Illegal immigrants on military bases worry Congress

RALEIGH, N.C. – Scores of illegal immigrants working as cooks, laborers, janitors, even foreign-language instructors have been seized at military bases around the country in the past year, raising concerns in some quarters about security and troop safety.

The immigrants did not work directly for the military but for private contractors, as part of a large-scale effort by the Pentagon to outsource many routine rear-echelon jobs and free up the troops to concentrate on waging war.

Some worry that this fast-growing practice could make U.S. military installations more vulnerable to security breaches.

“We can’t let down our guard,” said Rep. Robin Hayes, a North Carolina Republican whose district includes Fort Bragg, home of the Army’s Special Operations Command. “The motive of these particular individuals remains unclear. However, my greatest concern is that they were able to gain access to the installation at all.”

Since the Sept. 11, 2001, attacks, immigration officials have focused on military bases as well as airports, nuclear power plants and the nation’s power grid. In the past year, they have caught about 150 illegal immigrants at military installations around the country, said Jamie Zuieback, a spokeswoman for the Immigration and Customs Enforcement service in Washington, D.C.

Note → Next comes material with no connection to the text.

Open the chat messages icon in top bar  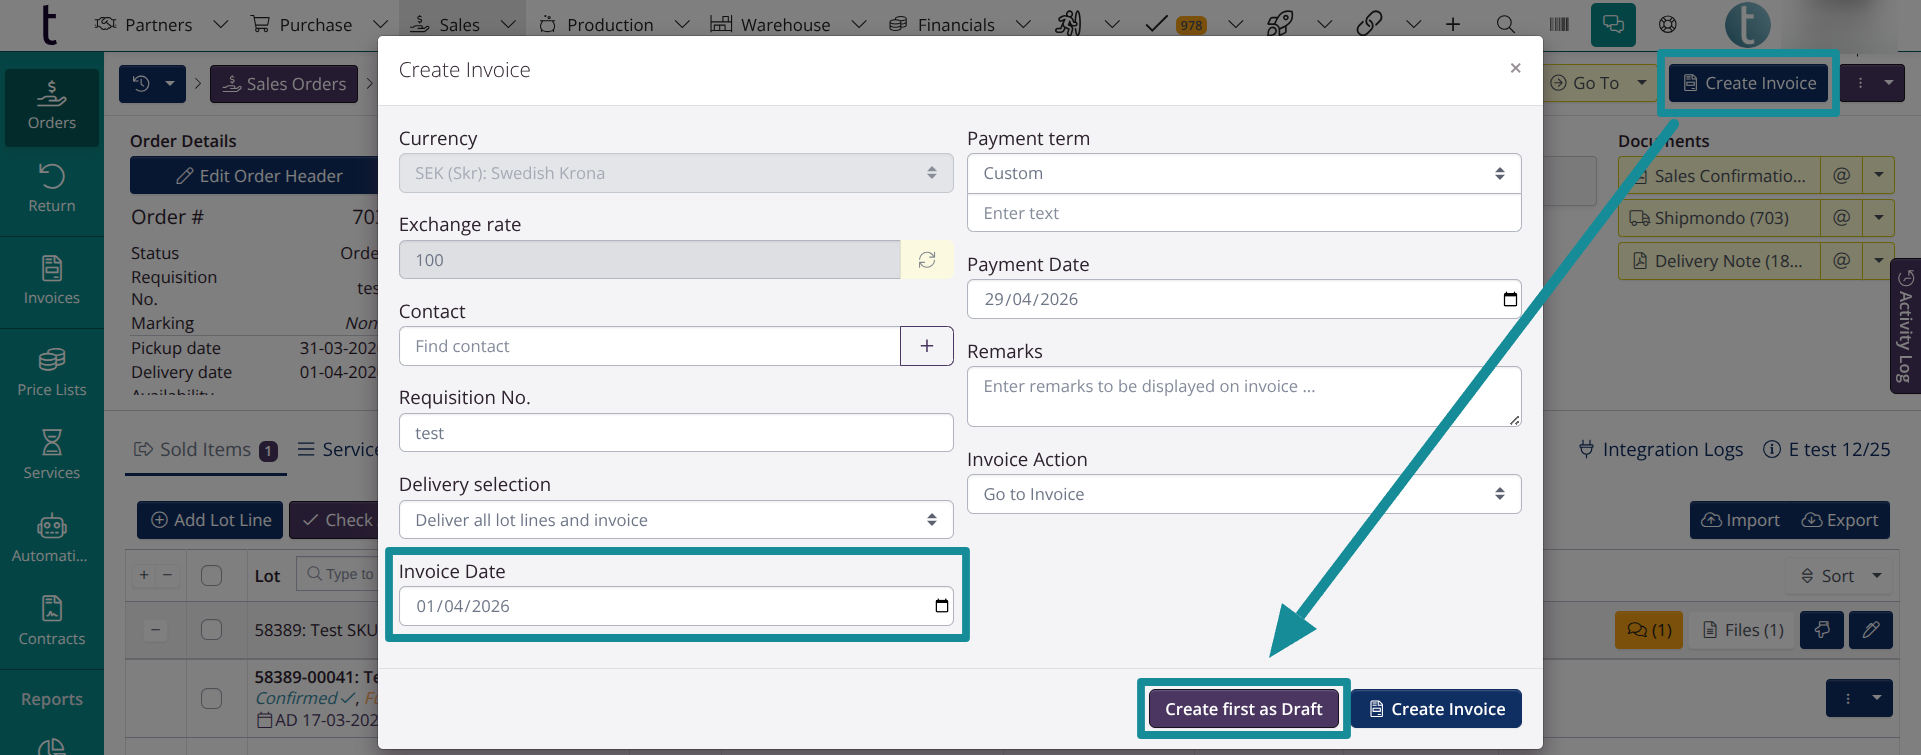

There is no evidence any of them had any links to terrorists, though investigations are continuing, Zuieback said. She said the agency is concerned that such installations “could be vulnerable to exploitation by someone who has ill intent.”

This month, officials arrested three foreign language instructors at Fort Bragg. Over the summer, authorities apprehended 74 construction workers lacking documentation at Camp Lejeune, the Marines’ major base on the Atlantic Ocean, and caught 49 illegal immigrants at North Carolina’s Seymour Johnson Air Force Base. Illegal immigrants have also been caught at bases in Idaho and Florida.

Some of them were deported; others were escorted off base and released.